What I find both thrilling and immensely terrifying are the vast differences between Merwin’s first four books, which are by and large “project” books (those rooted in singular themes) and the next four. With the name removed, a reader might well see two different poets at work. But, of course, that begs the question, doesn’t it? Who reads Merwin now? Who would want to a read a nearly fifty year-old book?
The Lice is unpunctuated and nearly absent of complete narrative thread. The poems are able to stand alone under the umbrella of thematic constructions of despair for a falling world contaminated by war and struggle, as well as the losses of self and happiness associated with violence and grief. Simply describing this book is a war in itself, but it’s one worth fighting. Reading the book, which is of average poetry collection length, is no easy task, but every second spent will improve the mind. If you are a writer, this book will make you want to write.
Merwin himself, as Reginald Shepard notes on his blog, “is widely esteemed and honored, but not widely read.” And while this is a sadness in itself, the sheer movement poetry has made since Merwin’s most acclaimed work, The Lice, is not something current writers should overlook. A quick look at Merwin’s biography will grant any reader of poetry a glimpse at one of the most prolific writers of our time. He is a poet considered with respect among young writers, but have they read him? If the answer from an aspiring writer is “yes,” I would be very much interested in knowing to which book the “yes” refers.
Harold Bloom writes in The Anxiety of Influence that a writer who seeks to master the craft must “devour” a precursor (poets like Shakespeare and Milton). They have to, in other words, become greater (if the task sounds impossible, that’s the point). While Bloom looks heavily to an ancient canon, it is my firm belief that Merwin should be considered a new precursor, though still living and writing, of contemporary American poetry. If we are to, as Bloom goes on to say, consider reading as a form of rewriting—“The meaning of a poem can only be another poem”—then consider what reading any book written before, say, 1970 contributes to what’s being written today. How much crossover must exist between Merwin’s earlier writing and that from younger poets currently in practice?
The following won’t hold Bloom’s work to the letter, but it will hopefully show a connection between passages from The Lice (1967) and Richard Siken’s Crush (2005):
W. S. Merwin in “Provision”: “The flocks are beginning to form / I will take with me the emptiness of my hands / What you do not have you find everywhere” (55).
Richard Siken in “Boot Theory”: “A man takes his sadness down to the river and throws it in the river / but then he’s still left / with the river. A man takes his sadness and throws it away / but then he’s still left with his hands” (21).

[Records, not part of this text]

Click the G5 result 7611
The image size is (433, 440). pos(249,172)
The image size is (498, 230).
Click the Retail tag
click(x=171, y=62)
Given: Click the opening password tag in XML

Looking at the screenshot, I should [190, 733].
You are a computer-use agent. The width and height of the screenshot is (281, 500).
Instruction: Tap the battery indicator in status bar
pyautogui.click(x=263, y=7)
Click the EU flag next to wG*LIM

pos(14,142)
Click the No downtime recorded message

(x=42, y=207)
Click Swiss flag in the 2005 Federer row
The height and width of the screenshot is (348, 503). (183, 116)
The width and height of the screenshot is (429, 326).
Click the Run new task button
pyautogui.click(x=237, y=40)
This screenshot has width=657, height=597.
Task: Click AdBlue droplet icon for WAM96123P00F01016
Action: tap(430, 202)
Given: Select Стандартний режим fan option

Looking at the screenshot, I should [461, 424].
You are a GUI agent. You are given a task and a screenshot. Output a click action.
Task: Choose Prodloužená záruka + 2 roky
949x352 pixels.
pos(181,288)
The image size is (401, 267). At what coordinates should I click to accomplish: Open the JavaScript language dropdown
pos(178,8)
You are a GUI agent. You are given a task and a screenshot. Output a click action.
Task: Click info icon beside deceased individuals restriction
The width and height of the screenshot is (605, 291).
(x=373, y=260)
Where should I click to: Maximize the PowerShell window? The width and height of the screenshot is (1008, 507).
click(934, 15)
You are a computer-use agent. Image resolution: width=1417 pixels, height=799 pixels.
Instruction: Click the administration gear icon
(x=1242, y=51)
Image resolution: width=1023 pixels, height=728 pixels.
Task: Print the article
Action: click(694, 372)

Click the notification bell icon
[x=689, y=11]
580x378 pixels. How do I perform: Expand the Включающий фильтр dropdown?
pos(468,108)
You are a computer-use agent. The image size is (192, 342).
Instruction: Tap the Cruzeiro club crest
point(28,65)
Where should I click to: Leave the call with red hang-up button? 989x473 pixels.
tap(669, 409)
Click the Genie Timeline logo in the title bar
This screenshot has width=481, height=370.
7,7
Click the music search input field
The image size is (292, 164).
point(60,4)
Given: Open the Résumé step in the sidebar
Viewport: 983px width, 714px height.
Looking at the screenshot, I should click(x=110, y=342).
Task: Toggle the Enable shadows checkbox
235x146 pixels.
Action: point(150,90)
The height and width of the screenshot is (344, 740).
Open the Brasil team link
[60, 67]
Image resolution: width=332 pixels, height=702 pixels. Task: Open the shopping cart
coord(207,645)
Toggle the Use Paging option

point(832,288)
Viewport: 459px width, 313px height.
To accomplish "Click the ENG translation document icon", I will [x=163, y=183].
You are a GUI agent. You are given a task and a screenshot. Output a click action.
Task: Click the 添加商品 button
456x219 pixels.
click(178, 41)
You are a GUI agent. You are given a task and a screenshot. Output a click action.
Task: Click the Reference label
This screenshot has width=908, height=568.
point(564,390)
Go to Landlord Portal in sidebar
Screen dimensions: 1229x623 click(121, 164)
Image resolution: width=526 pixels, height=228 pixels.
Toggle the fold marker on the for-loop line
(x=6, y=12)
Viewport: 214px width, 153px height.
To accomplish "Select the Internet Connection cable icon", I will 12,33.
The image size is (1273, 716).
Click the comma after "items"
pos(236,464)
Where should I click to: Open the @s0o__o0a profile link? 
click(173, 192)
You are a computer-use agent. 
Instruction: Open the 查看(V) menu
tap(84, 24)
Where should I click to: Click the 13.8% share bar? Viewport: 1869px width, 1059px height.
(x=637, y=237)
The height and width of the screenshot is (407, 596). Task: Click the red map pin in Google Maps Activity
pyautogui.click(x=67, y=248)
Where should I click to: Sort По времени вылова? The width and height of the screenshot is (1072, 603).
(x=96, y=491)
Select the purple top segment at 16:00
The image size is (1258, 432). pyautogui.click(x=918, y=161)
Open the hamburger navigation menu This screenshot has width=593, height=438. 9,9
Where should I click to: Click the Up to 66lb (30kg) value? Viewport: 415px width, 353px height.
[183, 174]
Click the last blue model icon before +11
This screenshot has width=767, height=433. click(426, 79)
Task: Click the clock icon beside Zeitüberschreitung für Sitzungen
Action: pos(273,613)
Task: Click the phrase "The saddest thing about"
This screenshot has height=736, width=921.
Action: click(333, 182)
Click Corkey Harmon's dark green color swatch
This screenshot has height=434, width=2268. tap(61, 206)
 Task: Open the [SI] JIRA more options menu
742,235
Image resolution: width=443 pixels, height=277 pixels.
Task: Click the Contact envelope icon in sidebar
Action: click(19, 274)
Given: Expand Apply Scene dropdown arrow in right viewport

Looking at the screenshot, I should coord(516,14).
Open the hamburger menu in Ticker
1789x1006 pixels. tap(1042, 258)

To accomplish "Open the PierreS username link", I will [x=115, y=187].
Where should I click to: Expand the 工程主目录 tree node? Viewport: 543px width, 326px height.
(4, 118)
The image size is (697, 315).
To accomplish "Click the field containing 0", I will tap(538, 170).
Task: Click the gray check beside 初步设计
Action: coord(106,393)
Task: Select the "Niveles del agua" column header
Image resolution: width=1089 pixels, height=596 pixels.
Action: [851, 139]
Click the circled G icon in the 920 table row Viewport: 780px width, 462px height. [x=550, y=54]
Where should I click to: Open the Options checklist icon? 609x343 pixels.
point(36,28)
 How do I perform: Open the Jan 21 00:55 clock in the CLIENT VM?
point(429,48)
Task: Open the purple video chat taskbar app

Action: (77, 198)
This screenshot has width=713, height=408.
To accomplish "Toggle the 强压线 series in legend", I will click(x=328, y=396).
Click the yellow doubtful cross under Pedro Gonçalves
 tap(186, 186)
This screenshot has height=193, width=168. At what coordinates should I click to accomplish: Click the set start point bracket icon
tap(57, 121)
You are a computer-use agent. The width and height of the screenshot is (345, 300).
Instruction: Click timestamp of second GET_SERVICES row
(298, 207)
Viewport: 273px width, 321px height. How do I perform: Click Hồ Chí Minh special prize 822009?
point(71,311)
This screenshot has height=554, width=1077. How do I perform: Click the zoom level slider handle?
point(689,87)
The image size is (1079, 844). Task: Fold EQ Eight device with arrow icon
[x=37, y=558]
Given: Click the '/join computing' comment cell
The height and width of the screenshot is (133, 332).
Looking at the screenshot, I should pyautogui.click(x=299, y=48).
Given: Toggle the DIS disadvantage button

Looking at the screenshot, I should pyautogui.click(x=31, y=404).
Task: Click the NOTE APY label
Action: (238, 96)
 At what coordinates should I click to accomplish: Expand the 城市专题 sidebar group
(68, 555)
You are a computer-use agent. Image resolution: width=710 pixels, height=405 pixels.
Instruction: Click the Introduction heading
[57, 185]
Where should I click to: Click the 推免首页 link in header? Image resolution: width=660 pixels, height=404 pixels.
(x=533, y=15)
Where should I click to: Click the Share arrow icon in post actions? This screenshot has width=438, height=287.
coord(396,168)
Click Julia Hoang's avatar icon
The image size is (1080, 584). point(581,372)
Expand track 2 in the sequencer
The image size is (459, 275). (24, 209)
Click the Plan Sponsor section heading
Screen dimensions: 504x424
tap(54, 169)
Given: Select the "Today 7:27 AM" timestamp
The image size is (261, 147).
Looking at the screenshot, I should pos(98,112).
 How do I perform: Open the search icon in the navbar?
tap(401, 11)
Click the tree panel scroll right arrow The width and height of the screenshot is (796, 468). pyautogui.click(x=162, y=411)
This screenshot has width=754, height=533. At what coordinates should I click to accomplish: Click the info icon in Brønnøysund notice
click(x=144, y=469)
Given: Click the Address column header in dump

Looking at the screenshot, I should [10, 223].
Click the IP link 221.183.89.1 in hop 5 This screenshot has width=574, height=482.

Both of these poets are working to show loss, which is, of course, a worn path in poetry’s history. As is the use of the hand trope. But at the same time, what connects the two poets is the inherent search for the meaning of loss. What comes from the notion that empty hands hold great weight is affirmation of a human curse: we hold onto what hurts often more than what might heal. Even the things we let go of, once burning, will continue to burn.
The fire that Merwin breathes into the craft remains. He is an essential poet, and he’s one we should all return to from time to time. Not only for his lyric prowess, but also for the discovery of elements we might be overlooking in more current works. Not to make too fine a point of it, but perhaps tradition (especially a tradition of experimentation) is best served by recounting its experiments.
I challenge anyone writing today to read The Lice and trace the more complex themes and arguments to today’s most popular poetry books. I guarantee connections. And I wouldn’t be the slightest bit surprised to hear that the poets being traced have read The Lice and, further, have chased it.
Merwin, W. S. “Provision.” The Lice. Massachusetts: Athenum, 1969. Print.
Shepherd, Reginald. “On W.S. Merwin’s The Lice.” Blogspot. Blogspot. 23 Feb. 2007. Web. 17 March
Siken, Richard. “Boot Theory.” Crush. New York: Yale University Press, 2005. Print.